I understand that lm() creates a variable for each value of a categorical feature. The problem is that when I run lm(), the explosion of variables takes a lot of memory and a really long time. How can I avoid or handle this situation with my categorical variables?
Your intuition to move from zip codes to cities is good. However, the question is, is there a further level of spatial aggregation which will capture important spatial variation, but will result in the creation of less categorical (i.e. dummy) variables? Probably. Depending on your question, simply including a dummy for rural/suburban/urban maybe all you need.
In your case geographic region is likely a proxy meant to capture variation in socio-economic data. If so, why not include the socio-economic data directly. To do this you could use your city/zip data to link to US census data.
However, if you really need/want to include cities, try estimating a fixed effect model.

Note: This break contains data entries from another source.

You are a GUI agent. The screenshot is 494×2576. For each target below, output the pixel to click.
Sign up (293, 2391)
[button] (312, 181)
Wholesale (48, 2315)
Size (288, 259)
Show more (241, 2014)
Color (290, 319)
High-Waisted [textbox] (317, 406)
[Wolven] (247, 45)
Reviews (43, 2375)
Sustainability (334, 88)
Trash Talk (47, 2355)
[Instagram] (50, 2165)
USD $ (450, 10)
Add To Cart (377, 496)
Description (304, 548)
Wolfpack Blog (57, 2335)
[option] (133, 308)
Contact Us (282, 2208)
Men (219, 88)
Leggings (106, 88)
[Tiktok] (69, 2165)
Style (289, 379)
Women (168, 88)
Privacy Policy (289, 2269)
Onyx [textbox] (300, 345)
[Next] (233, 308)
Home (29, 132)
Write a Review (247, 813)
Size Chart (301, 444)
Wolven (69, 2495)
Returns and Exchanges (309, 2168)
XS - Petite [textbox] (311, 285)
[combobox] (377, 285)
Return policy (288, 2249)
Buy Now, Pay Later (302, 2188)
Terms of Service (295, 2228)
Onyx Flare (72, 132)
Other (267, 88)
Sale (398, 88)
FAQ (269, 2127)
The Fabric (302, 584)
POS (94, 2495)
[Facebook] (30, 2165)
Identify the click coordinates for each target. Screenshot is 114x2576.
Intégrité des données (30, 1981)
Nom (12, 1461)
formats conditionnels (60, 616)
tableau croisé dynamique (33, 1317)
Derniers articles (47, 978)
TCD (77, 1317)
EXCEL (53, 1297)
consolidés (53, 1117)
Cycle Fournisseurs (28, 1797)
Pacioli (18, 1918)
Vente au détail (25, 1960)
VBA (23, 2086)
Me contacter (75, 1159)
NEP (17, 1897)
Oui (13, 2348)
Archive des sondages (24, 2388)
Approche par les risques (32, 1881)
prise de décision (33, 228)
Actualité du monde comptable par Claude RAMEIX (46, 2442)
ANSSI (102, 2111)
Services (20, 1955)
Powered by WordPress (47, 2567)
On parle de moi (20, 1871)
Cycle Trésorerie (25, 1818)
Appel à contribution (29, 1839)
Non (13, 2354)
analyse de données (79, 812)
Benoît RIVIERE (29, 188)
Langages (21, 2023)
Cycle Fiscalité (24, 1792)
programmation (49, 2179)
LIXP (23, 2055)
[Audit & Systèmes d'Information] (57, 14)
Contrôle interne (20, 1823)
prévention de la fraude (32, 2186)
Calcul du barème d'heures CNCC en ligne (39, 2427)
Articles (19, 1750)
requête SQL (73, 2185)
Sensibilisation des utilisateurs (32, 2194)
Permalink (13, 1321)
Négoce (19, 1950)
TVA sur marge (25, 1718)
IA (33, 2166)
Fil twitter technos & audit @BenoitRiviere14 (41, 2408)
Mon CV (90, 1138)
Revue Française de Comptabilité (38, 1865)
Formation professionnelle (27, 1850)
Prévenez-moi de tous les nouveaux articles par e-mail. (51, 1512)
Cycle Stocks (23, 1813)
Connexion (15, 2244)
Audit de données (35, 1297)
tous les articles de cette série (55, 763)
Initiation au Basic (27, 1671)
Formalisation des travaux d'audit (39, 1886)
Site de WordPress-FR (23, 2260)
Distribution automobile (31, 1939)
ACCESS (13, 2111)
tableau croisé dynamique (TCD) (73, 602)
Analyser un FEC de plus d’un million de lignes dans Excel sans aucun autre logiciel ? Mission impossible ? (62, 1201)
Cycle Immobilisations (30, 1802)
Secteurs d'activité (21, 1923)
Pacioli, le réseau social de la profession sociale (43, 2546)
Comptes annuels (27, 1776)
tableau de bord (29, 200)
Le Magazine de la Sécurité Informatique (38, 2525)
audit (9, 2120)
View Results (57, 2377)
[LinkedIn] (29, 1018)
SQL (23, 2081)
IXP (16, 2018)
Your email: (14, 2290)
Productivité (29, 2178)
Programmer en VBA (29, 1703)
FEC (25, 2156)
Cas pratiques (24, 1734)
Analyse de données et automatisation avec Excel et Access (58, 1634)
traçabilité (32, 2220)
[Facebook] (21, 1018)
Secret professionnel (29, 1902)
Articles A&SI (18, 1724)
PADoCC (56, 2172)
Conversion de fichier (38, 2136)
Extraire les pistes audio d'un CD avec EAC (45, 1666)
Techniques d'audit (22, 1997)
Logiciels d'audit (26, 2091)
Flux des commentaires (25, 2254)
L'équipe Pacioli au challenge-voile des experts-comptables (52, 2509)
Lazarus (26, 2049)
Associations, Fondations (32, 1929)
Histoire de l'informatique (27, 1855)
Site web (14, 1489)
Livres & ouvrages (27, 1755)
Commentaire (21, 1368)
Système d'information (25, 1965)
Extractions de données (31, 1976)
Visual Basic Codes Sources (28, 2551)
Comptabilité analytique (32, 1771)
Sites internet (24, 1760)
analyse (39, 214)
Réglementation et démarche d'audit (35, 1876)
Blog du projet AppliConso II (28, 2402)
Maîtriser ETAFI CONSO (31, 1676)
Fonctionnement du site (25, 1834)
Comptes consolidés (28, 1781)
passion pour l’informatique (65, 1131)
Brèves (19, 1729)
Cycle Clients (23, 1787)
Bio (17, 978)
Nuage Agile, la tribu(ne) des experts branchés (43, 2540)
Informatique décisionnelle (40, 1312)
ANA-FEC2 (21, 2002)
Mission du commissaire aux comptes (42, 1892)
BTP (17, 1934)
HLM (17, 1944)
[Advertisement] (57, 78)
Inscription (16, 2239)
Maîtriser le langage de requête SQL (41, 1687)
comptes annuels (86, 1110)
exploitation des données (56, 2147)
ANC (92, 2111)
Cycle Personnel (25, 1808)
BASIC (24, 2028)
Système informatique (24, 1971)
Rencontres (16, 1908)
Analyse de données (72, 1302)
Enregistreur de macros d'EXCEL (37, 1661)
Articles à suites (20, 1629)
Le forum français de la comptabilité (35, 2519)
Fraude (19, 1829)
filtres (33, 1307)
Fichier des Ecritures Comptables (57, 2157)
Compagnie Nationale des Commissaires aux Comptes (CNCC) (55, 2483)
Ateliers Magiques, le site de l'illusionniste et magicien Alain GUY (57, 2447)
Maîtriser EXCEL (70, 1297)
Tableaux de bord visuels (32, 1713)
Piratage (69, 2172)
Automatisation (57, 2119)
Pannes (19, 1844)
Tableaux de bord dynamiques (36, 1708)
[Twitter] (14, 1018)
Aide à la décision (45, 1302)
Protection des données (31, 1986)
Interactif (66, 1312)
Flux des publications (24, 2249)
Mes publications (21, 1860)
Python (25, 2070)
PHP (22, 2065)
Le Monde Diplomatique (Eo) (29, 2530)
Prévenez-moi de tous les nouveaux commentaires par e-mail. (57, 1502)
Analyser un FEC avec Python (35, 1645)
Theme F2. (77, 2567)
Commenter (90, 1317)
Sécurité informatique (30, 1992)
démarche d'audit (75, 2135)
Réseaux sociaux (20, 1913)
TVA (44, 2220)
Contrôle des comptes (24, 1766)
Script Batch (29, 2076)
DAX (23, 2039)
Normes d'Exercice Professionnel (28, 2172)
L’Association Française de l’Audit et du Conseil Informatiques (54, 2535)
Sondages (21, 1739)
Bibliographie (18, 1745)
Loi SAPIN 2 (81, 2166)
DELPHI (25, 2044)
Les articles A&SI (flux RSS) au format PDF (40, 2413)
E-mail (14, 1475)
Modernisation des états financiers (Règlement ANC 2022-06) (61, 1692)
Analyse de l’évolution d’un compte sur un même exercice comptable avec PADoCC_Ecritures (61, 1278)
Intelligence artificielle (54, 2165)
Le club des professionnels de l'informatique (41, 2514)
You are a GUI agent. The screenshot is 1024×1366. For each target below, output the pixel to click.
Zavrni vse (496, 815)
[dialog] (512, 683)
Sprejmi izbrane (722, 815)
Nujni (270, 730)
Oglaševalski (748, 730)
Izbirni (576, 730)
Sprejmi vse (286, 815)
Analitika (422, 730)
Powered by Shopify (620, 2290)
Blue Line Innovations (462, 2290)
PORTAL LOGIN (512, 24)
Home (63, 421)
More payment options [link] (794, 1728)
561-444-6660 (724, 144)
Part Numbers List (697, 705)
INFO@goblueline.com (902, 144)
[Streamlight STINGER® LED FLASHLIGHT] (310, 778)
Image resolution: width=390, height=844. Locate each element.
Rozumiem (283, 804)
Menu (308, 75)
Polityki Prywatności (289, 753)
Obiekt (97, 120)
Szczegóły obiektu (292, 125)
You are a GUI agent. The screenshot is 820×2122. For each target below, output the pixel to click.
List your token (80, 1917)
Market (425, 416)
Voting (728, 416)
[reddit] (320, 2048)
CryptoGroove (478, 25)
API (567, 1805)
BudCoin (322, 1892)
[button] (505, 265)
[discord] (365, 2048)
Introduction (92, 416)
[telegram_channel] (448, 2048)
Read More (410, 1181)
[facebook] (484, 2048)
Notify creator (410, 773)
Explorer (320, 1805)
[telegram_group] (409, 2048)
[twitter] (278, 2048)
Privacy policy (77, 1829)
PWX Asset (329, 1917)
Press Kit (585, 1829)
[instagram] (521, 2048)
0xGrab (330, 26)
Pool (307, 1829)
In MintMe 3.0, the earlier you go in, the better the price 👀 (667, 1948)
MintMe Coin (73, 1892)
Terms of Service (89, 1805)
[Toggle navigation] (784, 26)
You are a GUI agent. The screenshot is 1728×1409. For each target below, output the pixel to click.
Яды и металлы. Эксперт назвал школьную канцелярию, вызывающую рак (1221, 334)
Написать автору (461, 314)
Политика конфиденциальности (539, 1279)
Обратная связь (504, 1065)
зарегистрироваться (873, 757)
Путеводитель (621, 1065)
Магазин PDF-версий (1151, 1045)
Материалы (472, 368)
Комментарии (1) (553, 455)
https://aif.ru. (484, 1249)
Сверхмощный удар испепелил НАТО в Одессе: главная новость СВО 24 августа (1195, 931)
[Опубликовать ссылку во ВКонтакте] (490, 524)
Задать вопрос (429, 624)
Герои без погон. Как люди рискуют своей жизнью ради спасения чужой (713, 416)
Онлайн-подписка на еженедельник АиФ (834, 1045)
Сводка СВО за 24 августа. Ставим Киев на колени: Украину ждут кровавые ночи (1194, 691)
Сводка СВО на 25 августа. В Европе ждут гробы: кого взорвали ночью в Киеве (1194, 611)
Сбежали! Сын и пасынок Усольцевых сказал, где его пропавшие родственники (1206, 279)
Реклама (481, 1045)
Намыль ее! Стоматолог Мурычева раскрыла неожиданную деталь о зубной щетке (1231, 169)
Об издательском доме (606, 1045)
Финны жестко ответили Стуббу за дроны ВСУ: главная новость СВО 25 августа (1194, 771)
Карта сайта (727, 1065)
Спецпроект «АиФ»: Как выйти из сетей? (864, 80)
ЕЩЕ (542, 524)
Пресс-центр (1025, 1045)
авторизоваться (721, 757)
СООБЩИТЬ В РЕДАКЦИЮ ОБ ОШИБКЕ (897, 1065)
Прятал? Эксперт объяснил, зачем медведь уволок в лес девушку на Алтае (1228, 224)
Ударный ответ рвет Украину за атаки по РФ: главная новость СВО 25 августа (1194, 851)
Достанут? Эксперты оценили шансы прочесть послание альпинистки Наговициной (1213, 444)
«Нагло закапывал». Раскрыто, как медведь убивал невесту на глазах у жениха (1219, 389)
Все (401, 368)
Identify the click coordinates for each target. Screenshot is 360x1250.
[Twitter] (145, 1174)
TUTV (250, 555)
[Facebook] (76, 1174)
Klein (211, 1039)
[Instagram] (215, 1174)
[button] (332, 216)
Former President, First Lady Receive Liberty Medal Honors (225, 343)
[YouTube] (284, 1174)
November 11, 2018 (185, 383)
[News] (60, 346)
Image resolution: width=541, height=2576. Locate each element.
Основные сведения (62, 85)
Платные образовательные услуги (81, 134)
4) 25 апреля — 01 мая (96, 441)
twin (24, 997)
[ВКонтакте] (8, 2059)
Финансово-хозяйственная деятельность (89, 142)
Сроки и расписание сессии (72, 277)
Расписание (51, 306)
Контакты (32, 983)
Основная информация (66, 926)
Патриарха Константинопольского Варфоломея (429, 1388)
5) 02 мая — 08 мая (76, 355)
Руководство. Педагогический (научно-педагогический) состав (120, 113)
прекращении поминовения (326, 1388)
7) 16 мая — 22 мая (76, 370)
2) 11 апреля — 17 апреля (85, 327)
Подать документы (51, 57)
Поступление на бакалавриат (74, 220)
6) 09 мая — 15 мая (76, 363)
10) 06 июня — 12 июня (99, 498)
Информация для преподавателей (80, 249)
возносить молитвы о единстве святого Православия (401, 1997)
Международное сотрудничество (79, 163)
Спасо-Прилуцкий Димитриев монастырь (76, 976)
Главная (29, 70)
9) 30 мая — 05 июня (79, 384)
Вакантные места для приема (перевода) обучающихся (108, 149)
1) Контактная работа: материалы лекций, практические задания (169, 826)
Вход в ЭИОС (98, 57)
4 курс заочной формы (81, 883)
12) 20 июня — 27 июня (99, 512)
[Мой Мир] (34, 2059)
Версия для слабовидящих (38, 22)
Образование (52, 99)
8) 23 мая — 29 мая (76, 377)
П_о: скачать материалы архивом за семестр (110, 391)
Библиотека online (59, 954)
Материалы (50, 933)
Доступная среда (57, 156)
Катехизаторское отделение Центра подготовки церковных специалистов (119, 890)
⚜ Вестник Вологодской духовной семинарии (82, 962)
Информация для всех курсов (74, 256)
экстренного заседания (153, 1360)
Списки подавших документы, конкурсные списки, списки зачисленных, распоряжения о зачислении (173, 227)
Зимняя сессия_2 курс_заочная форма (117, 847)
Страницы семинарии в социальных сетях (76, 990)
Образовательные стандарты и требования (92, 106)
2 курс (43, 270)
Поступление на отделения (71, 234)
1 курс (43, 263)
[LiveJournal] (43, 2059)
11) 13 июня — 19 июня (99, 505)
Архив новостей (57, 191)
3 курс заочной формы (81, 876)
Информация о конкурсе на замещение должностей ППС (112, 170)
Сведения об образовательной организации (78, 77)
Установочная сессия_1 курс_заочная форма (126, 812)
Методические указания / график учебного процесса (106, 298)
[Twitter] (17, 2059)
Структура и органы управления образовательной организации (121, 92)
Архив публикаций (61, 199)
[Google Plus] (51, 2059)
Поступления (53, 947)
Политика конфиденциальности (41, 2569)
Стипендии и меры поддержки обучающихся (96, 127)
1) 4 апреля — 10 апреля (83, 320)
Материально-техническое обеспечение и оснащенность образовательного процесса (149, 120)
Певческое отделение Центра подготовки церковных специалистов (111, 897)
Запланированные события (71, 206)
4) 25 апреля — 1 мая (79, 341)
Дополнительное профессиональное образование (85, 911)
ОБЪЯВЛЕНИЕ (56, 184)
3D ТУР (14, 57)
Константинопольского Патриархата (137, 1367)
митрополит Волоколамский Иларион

The within-estimator that results differences out time invariant categorical coefficients such as your city coefficients.
Even if you find a way to obtain an OLS estimate with 400 cities in R, I would strongly encourage you not do use an OLS estimator, use a Ridge or Lasso estimator. Unless your data is massive (it can't be too big since your using R), the inclusive of so many dummy variables is going to dramatically reduce the degrees of freedom, which can lead to over-fitting and generally poorly estimated coefficients and standard errors.
In a slightly more sophisticated language, when degrees of freedom are low the minimization problem you solve when you estimate the OLS is "ill-posed", consequently you should use a regularization. For example, a Ridge Regression (i.e. Tikhonov regularization), would be a good solution. Remember, however, Ridge regression is a biased estimator and therefore you should perform bias-correction.
My solutions in order of my preference:
Aggregate up to a coarser spatial area (i.e. maybe a regions instead of cities)
Fixed effect estimator.
Ridge regression.
If you don't like my suggestions, I would suggest you pose this question on cross validated. IMO your question is closer to a statistics question than a programming question.